» **ACTIVITY**
Please filter the data below down to the lines holding the string "Viewport".

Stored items
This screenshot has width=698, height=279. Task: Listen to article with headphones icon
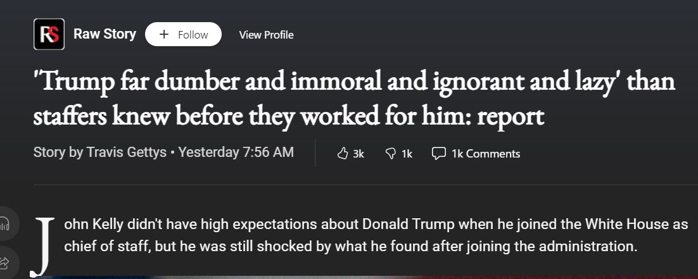5,224
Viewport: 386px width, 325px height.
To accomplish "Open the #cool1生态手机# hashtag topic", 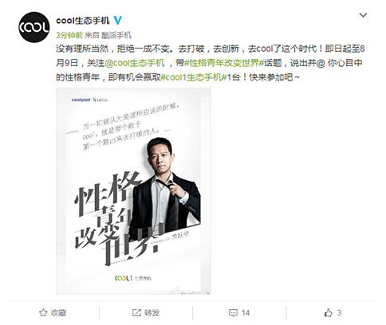I will 194,77.
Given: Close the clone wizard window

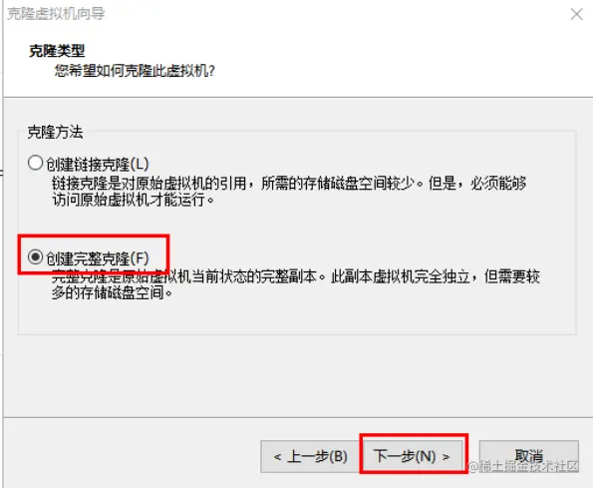Looking at the screenshot, I should 576,14.
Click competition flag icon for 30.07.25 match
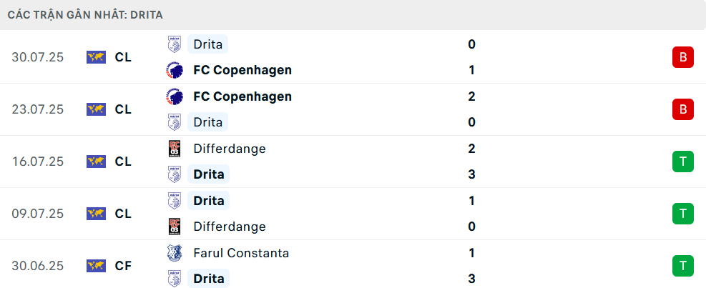Image resolution: width=706 pixels, height=288 pixels. click(96, 57)
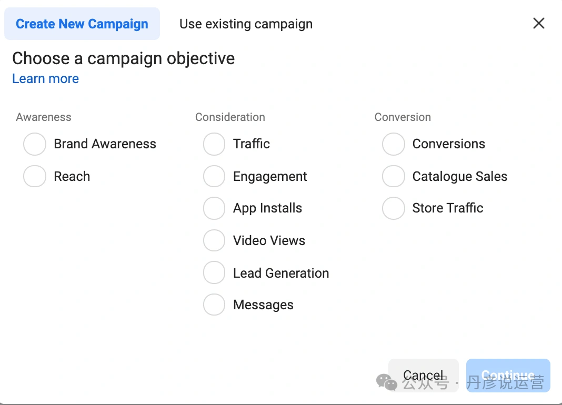Click the Consideration column heading
Image resolution: width=562 pixels, height=405 pixels.
pyautogui.click(x=230, y=117)
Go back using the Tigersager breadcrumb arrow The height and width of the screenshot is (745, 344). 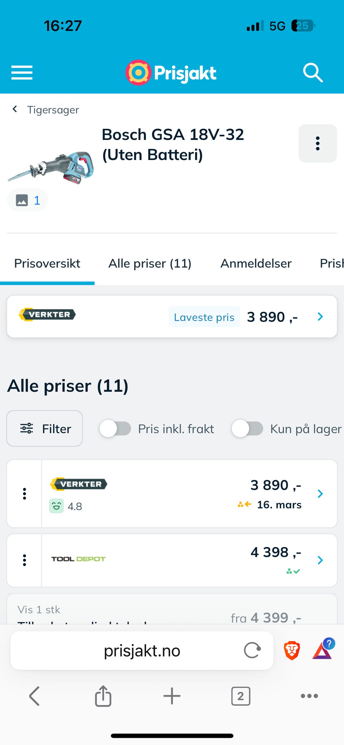point(15,109)
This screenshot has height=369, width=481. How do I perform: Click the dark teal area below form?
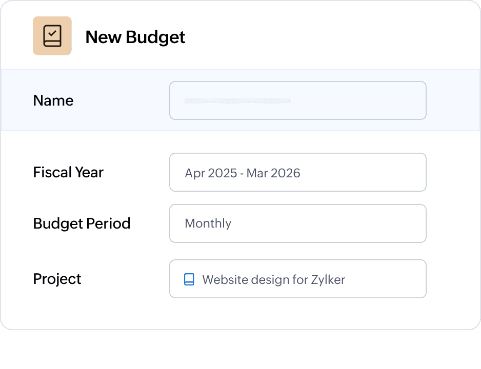(x=241, y=351)
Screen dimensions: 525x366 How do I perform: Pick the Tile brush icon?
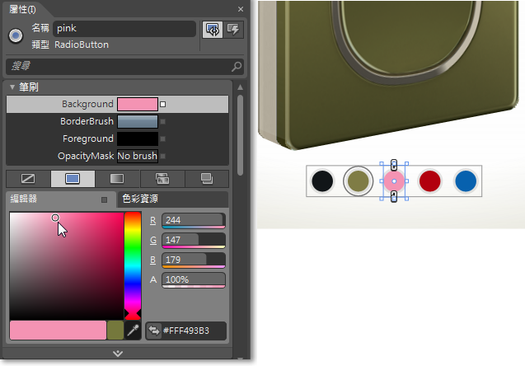click(162, 179)

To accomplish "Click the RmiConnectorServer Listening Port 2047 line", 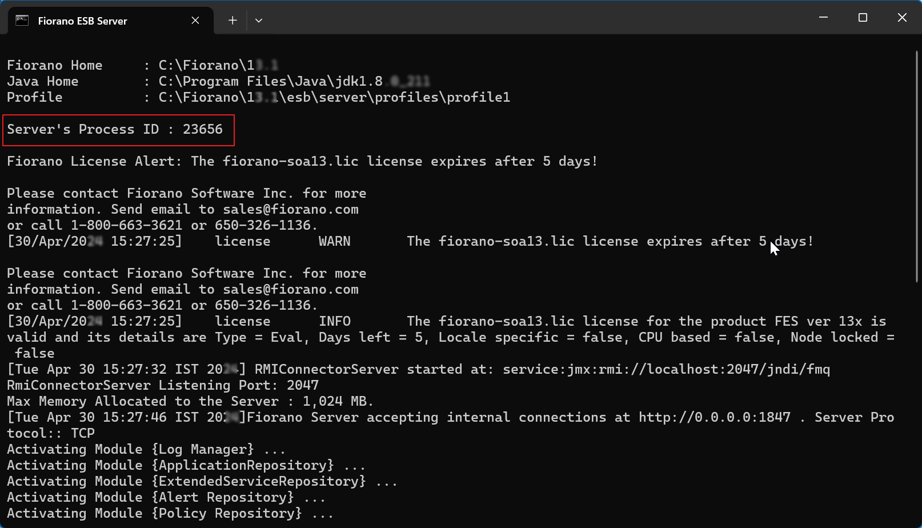I will (x=163, y=385).
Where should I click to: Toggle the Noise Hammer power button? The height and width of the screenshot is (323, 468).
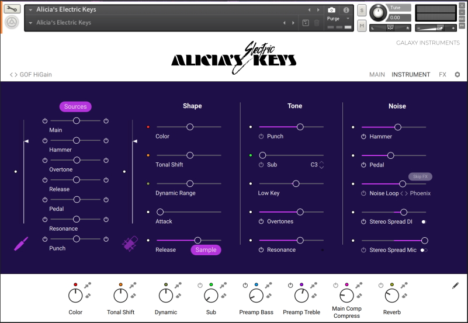click(363, 137)
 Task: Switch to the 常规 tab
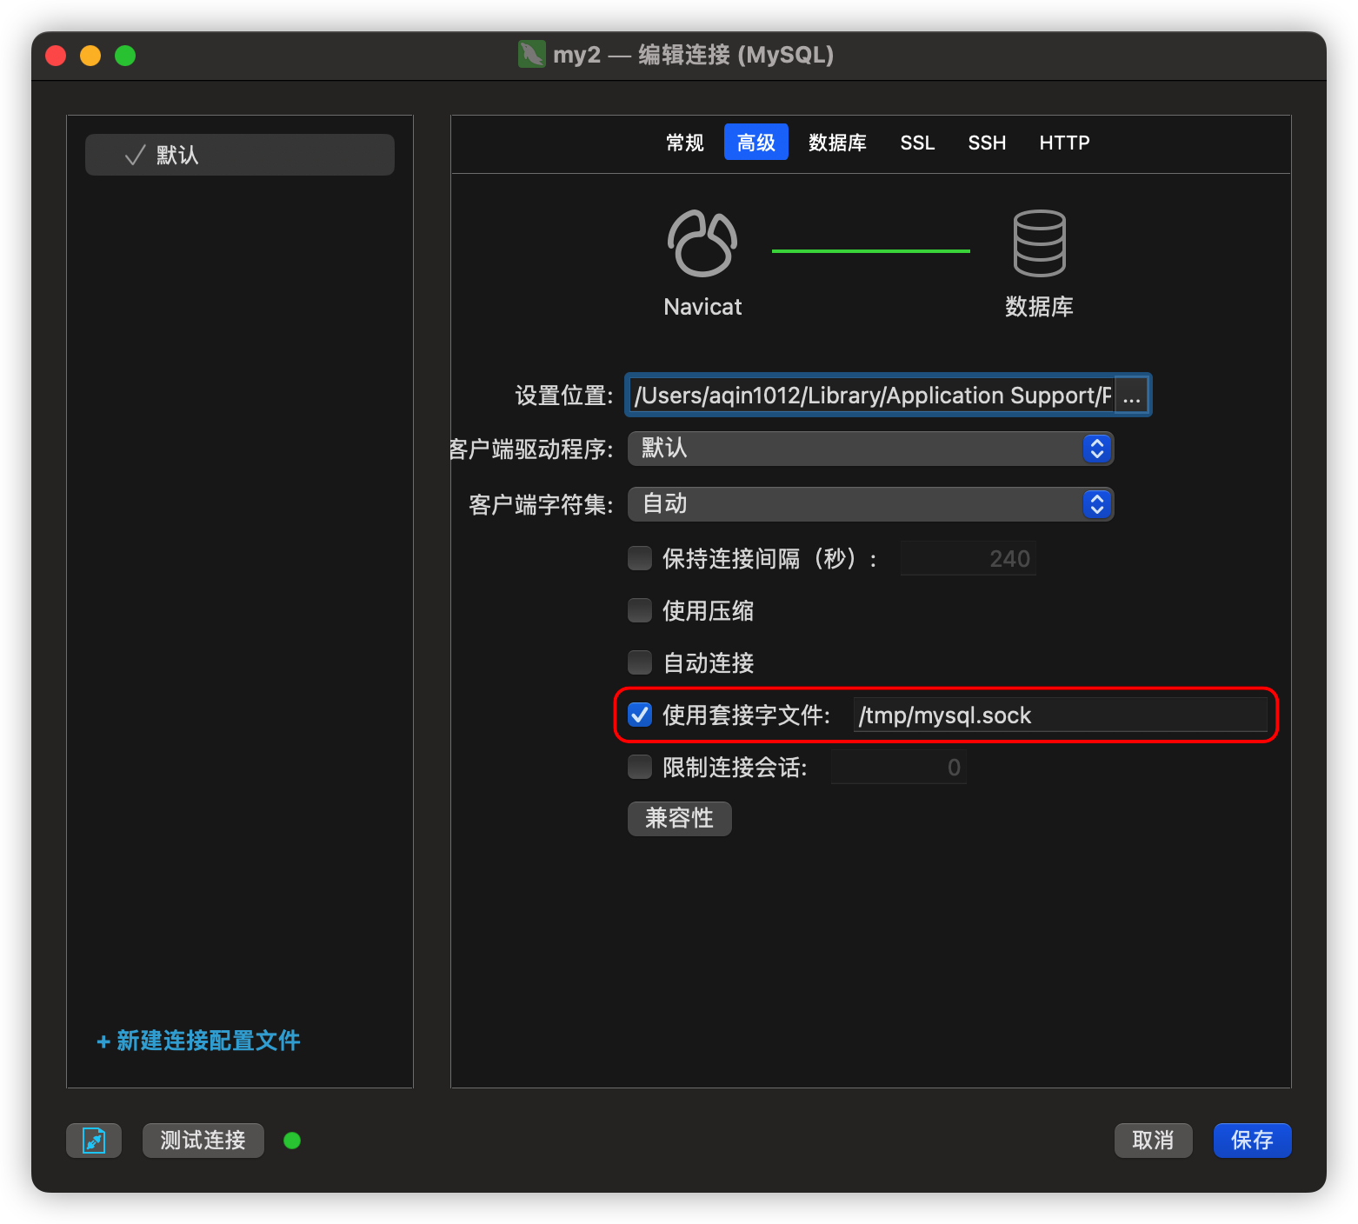click(684, 143)
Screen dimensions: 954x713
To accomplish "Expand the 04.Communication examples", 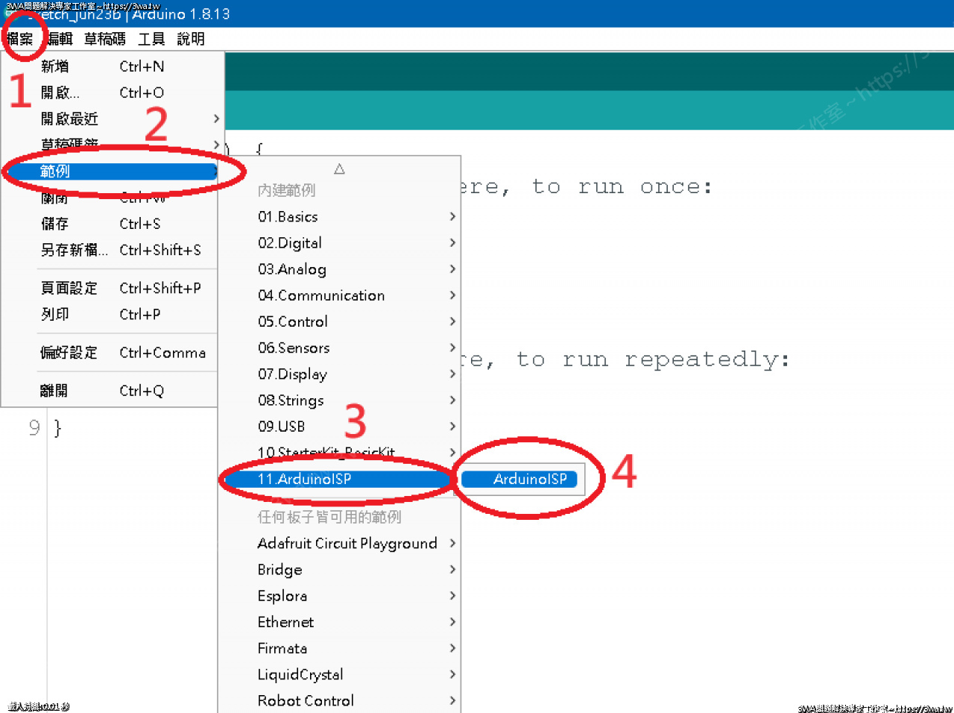I will [x=321, y=295].
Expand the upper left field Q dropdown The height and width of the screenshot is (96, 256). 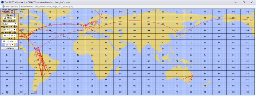tap(13, 30)
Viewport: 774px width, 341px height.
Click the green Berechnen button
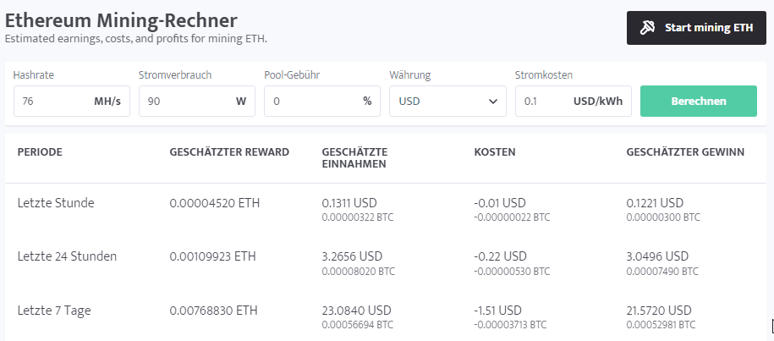tap(699, 102)
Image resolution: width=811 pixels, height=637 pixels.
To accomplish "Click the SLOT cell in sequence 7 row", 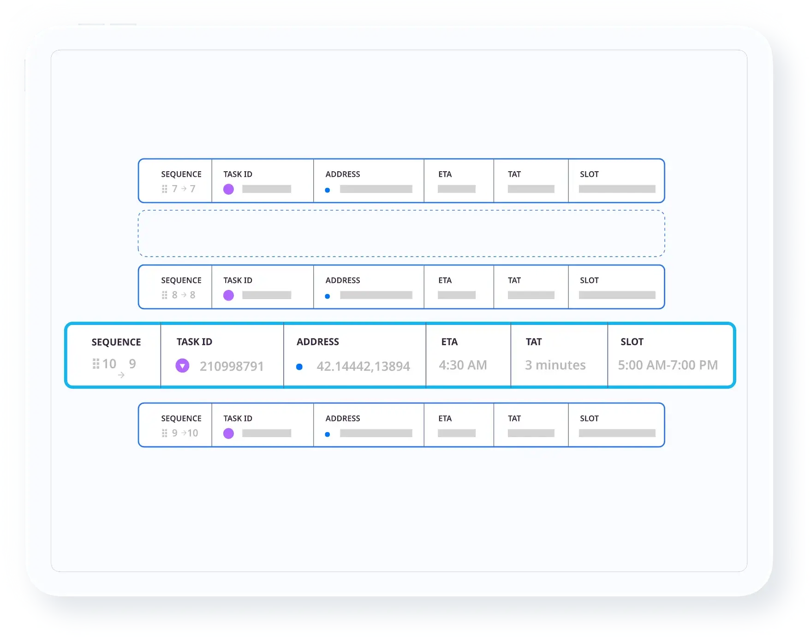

» **EXERCISE RESPONSE**
Viewport: 386px width, 325px height.
Viewport: 774px width, 341px height.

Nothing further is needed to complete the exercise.